Vejamos um trecho da obra Matrimônio do Céu e do Inferno:

Capa da obra pela Editora Madras.

Capa da obra pela Editora Madras.

Provérbios do Inferno

No tempo de semeadura, aprende; na colheita, ensina; no inverno, desfruta.

Conduz teu carro e teu arado sobre a ossada dos mortos.

O caminho do excesso leva ao palácio da sabedoria.

A Prudência é uma rica, feia e velha donzela cortejada pela Impotência.

Aquele que deseja e não age engendra a peste.

O verme perdoa o arado que o corta.Imerge no rio aquele que a água ama.

O tolo não vê a mesma árvore que o sábio vê.

Aquele cuja face não fulgura jamais será uma estrela.

A Eternidade anda enamorada dos frutos do tempo.

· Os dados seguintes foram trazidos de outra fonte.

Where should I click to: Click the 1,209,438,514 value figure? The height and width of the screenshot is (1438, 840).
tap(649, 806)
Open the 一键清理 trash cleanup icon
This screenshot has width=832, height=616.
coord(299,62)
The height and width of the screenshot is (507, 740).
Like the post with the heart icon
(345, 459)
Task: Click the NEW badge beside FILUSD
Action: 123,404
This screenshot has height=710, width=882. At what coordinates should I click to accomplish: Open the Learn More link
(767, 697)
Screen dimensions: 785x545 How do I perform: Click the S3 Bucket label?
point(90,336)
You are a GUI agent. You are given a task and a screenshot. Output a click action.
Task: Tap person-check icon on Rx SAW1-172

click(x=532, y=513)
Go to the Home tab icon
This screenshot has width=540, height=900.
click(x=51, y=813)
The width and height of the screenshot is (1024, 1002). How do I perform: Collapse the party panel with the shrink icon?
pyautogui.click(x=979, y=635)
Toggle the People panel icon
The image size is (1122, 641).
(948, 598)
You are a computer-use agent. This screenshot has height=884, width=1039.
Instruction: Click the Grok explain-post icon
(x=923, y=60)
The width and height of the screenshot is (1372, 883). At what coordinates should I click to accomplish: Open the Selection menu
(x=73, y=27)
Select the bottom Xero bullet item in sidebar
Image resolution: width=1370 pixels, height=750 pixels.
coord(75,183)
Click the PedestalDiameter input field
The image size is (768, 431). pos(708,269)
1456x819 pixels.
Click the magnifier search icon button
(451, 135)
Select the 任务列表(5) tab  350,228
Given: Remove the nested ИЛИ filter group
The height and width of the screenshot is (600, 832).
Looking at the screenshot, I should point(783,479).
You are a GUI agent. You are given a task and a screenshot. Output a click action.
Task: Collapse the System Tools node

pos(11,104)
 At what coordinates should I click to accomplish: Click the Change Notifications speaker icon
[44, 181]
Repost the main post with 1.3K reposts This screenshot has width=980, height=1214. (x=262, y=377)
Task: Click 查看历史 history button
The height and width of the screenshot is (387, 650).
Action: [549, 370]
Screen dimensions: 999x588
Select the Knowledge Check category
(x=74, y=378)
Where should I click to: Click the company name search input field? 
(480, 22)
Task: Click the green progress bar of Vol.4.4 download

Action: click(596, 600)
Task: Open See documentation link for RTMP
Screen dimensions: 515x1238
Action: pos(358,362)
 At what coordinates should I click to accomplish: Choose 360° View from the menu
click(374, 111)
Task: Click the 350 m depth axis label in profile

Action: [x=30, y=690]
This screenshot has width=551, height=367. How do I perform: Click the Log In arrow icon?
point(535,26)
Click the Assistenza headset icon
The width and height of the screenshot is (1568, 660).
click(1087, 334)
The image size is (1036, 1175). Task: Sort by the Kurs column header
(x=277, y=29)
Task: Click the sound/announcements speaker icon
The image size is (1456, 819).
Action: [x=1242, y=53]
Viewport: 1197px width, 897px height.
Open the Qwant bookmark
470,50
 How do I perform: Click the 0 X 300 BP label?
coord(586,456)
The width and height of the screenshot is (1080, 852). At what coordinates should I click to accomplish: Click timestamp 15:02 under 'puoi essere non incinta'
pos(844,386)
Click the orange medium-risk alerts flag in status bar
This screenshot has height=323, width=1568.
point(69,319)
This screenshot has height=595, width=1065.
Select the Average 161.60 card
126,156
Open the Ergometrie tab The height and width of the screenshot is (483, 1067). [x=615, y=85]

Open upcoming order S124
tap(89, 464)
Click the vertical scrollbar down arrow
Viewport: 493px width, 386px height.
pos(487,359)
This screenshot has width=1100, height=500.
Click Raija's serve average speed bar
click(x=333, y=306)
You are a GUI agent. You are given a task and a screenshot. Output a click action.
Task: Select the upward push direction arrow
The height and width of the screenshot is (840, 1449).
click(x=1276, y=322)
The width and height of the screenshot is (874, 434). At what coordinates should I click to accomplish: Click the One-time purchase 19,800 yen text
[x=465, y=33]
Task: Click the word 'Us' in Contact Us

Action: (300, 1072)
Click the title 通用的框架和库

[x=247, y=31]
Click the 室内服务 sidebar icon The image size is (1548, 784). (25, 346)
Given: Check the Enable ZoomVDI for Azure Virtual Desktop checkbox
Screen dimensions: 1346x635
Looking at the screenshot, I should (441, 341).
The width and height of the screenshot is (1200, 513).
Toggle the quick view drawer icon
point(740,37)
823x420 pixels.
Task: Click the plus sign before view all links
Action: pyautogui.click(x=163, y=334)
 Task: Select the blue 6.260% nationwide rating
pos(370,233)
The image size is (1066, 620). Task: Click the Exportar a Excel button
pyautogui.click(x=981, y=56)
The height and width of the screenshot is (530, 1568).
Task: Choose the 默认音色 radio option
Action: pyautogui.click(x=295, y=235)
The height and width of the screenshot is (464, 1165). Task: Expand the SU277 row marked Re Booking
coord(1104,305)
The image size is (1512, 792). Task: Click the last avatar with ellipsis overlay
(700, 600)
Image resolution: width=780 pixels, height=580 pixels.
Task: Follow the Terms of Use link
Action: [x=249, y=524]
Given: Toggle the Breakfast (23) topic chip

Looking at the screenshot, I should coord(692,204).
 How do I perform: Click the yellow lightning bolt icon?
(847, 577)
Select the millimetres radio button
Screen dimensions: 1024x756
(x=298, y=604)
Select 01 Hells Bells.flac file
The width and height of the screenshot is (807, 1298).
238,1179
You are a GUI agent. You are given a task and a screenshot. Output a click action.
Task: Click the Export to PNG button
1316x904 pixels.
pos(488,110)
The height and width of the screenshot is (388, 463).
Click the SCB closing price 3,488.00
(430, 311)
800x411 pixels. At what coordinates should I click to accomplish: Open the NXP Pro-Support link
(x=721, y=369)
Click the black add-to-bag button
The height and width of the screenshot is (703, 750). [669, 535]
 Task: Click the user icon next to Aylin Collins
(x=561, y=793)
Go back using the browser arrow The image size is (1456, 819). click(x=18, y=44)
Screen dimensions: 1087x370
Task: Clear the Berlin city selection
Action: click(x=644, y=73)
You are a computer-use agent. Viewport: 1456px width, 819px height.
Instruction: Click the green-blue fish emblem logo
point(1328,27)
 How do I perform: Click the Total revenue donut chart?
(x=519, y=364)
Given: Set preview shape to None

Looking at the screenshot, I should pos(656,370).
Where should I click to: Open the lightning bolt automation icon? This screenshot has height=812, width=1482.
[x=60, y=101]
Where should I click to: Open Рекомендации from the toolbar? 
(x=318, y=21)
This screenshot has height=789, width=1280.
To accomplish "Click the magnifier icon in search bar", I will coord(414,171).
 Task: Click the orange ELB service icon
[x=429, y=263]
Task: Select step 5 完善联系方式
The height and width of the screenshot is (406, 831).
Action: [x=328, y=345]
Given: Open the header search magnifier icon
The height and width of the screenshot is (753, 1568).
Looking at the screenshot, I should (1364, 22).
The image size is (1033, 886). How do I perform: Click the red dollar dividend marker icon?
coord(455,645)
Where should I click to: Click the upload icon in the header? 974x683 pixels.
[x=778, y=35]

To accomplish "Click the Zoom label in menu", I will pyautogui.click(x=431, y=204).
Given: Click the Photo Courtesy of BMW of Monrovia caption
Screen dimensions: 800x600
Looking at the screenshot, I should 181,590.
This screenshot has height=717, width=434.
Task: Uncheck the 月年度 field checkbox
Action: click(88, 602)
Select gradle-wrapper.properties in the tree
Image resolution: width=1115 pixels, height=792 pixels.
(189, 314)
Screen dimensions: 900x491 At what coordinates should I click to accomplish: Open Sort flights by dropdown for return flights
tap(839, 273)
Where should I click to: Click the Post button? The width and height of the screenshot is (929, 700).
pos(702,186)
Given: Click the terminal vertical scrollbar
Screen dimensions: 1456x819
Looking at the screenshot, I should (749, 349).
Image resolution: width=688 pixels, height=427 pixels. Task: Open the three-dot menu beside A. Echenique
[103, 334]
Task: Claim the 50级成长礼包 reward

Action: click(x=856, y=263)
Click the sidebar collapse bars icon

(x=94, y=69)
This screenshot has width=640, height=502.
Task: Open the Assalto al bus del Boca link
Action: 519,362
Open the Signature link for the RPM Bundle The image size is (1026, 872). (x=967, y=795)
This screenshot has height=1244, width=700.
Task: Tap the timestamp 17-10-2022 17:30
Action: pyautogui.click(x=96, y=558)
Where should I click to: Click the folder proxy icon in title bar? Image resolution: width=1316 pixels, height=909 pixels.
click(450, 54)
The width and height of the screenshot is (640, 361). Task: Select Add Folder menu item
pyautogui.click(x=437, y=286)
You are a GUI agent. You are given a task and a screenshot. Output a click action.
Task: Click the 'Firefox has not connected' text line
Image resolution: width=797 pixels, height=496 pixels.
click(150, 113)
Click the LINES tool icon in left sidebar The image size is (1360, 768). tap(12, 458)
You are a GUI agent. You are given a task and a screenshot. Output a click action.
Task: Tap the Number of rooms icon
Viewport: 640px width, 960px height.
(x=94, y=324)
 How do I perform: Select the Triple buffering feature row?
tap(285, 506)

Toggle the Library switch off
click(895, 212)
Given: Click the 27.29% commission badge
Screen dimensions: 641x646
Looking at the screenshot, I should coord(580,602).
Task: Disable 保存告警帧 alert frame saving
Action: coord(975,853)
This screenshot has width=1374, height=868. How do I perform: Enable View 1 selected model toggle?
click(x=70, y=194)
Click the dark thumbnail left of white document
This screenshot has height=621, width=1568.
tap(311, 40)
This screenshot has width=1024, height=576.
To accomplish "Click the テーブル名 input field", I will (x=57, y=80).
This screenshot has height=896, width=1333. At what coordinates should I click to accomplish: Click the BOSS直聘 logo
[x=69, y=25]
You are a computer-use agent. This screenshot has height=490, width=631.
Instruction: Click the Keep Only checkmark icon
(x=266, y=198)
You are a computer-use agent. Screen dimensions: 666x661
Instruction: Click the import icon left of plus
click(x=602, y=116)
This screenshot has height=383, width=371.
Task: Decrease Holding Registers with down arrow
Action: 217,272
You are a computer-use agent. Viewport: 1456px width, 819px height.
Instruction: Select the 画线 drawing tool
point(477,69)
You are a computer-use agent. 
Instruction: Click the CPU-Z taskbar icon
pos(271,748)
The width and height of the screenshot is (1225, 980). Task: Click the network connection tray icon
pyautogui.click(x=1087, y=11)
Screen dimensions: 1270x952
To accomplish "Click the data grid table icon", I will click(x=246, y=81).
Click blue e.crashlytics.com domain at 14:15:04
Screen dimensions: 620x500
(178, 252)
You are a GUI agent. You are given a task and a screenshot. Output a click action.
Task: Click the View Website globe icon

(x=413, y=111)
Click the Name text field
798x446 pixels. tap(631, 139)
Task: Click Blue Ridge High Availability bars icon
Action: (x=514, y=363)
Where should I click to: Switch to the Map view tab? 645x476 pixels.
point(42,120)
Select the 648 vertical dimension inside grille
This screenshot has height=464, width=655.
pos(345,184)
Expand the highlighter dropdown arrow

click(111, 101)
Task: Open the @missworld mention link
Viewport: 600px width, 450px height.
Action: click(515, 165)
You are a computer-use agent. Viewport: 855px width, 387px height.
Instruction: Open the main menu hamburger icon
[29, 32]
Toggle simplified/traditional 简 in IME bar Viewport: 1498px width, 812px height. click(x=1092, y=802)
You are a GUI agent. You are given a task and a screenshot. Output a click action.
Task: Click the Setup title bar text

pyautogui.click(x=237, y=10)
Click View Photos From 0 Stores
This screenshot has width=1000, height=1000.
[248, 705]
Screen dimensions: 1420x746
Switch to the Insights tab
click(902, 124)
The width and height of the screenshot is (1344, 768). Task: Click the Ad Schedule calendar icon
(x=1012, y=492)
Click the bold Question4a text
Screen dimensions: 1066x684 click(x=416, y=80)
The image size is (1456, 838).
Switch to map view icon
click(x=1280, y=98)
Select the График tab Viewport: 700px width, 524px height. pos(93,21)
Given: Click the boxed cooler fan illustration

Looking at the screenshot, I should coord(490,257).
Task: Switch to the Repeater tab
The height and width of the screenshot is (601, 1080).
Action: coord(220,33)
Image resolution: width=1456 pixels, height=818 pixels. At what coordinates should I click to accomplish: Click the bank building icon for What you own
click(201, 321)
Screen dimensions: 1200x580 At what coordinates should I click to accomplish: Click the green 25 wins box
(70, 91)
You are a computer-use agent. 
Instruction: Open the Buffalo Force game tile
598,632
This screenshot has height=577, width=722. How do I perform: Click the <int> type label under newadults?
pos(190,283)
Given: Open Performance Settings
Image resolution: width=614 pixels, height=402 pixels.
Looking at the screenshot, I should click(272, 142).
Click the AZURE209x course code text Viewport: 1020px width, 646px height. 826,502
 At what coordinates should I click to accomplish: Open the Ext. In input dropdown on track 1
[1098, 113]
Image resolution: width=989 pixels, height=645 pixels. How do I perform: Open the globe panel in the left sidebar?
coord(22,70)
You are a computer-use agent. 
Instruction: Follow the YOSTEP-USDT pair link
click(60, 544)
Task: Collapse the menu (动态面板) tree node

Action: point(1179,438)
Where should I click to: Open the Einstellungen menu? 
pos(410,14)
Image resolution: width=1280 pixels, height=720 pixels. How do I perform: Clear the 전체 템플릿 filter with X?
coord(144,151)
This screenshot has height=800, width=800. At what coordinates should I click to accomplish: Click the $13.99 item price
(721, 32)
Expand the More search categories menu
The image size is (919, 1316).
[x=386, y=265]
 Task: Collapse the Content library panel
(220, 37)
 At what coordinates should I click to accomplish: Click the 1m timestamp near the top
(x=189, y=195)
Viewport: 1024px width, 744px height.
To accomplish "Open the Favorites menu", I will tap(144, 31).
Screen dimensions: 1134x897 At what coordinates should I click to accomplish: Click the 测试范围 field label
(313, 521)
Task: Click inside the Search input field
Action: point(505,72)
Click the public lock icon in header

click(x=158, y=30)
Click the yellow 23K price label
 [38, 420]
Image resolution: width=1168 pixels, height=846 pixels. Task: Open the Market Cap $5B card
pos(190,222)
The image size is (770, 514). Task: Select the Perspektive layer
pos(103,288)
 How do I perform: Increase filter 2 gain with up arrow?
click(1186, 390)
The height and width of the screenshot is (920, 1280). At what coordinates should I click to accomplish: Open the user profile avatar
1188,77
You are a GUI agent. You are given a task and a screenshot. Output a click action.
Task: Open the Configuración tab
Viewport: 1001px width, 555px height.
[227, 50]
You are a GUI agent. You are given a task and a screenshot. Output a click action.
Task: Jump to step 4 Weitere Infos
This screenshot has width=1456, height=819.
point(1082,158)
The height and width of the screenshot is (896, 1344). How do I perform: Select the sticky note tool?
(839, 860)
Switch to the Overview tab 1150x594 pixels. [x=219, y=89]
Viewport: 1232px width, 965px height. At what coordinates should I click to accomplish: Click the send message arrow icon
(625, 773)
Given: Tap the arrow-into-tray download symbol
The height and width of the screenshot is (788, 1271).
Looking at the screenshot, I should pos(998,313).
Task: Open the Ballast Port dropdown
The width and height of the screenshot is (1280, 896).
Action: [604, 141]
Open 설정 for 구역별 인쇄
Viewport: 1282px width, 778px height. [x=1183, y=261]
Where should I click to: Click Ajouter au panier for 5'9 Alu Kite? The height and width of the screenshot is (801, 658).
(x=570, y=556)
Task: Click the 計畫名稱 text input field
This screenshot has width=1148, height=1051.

À laboriosa abelha não sobra tempo para tristezas.

As horas de insensatez, mede-as o relógio; as de sabedoria,

porém, não há relógio que as meça.

Todo alimento sadio se colhe sem rede e sem laço.

Toma número, peso & medida em ano de m´ngua.

Ave alguma se eleva a grande altura, se se eleva com suas próprias alas.

Um cadáver não revida agravos.

O ato mais alto é até outro elevar-te.

Se persistisse em sua tolice, o tolo sábio se tornaria.

A tolice é o manto da malandrice.

O manto do orgulho, a vergonha.

Prisões se constroem com pedras da Lei; Bordéis, com

tijolos da Religião.

A vanglória do pavão é a glória de Deus.

O cabritismo do bode é a bondade de Deus.

A fúria do leão é a sabedoria de Deus.

A nudez da mulher é a obra de Deus.Excesso de pranto ri.

Excesso de riso chora.

O rugir de leões, o uivar de lobos, o furor do mar em procela e a

espada destruidora são fragmentos de eternidade, demasiado grandes para o

olho humano.

A raposa culpa o ardil, não a si mesma.

A alegria  fecunda. Tristeza engendra.

Vista o homem a pele do leão, a mulher, o velo da ovelha.

O pássaro um ninho, a aranha uma teia, o homem amizade.

O tolo, egoísta e risonho, & o tolo, sisudo e tristonho,

serão ambos julgados sábios, para que sejam exemplo.

O que agora se prova outrora foi imaginário.

O rato, o camundongo, a raposa e o coelho espreitam as raízes; o leão, o

tigre, o cavalo e o elefante espreitam os frutos.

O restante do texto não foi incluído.